O jornalismo “existe para servir os leitores. Se a IA ajudar as redacções a atender melhor os leitores, devemos dar as boas-vindas à sua chegada.” No entanto, o autor afirma que “isso será difícil se a tecnologia também levar a perdas generalizadas de empregos” e cita Max Read, ex-editor do Gawker, que declarou recentemente: “Qualquer história que você ouve sobre o uso de IA é [fundamentalmente] uma história sobre automação do trabalho, seja adicionando ferramentas que possam ajudar os jornalistas a fazer mais com menos ou substituindo humanos completamente”.

De facto, aqueles que temem a ChatGPTização do jornalismo não vêem essa transformação tecnológica apenas como um problema de direitos do trabalho.
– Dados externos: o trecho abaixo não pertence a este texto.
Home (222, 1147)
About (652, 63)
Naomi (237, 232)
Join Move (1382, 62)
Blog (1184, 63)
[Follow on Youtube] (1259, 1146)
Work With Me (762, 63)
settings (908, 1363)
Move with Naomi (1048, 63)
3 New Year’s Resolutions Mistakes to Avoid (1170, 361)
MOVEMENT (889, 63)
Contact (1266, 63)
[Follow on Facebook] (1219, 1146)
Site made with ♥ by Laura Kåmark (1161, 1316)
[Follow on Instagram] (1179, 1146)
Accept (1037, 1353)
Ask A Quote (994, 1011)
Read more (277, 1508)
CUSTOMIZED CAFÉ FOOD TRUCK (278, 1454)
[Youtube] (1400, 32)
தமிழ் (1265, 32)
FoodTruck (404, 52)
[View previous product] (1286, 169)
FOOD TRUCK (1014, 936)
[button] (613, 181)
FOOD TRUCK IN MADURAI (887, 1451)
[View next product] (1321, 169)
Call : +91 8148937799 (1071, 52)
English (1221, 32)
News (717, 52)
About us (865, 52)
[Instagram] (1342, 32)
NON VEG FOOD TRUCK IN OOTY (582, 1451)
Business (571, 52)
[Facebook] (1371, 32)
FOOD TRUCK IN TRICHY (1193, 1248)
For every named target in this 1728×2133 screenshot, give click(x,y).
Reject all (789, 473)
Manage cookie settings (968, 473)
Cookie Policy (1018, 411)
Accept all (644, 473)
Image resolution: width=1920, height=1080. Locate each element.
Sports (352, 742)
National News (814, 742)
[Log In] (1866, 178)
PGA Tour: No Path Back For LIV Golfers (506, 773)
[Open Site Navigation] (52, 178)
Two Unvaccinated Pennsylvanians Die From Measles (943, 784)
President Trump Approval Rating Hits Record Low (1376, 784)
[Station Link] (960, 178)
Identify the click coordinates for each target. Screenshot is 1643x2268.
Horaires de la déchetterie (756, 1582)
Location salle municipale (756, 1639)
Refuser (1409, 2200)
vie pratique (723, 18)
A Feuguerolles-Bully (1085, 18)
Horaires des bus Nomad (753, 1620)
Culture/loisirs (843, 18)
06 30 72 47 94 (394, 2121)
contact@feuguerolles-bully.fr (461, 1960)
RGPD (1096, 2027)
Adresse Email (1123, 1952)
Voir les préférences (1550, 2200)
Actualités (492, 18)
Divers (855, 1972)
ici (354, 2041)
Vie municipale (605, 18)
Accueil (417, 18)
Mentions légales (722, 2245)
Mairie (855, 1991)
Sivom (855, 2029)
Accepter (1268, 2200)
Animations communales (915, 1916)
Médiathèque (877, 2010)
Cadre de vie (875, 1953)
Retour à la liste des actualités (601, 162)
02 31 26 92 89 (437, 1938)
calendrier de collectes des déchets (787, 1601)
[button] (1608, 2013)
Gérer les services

Kevin Roose, do New York Times, descreveu o conteúdo gerado por IA como “jornalismo de carne de fraca qualidade”, enquanto outros o classificam como, “uma simulação de jornalismo que não corresponde à realidade”.

Especialistas, apontam que a maior falha dum “grande modelo de linguagem” como o ChatGPT, é que, embora seja capaz de imitar a escrita humana, não tem uma compreensão real do que está a escrever e, portanto, frequentemente insere erros e fantasias que alguns chamam de “alucinações”. Ingram, cita Gary Marcus, professor de psicologia e neurociência na Universidade de Nova York, que comparou esse tipo de software a “uma máquina gigante de preenchimento automático”.

Embora existam algumas razões óbvias para nos preocuparmos com o impacto do software de IA no jornalismo, parece um pouco cedo para dizer definitivamente se é bom ou mau.

O ChatGPT parece concordar: quando o autor pediu para descrever o seu impacto na indústria dos media, o programa respondeu à questão num bom estilo jornalístico: “O ChatGPT tem o potencial de impactar a indústria de media de várias maneiras [porque] pode gerar texto semelhante ao humano, reduzindo potencialmente a necessidade de escritores humanos”, escreveu. “Mas também pode levar à perda de empregos e preocupações éticas”, “afirmou” a AI do ChatGPT.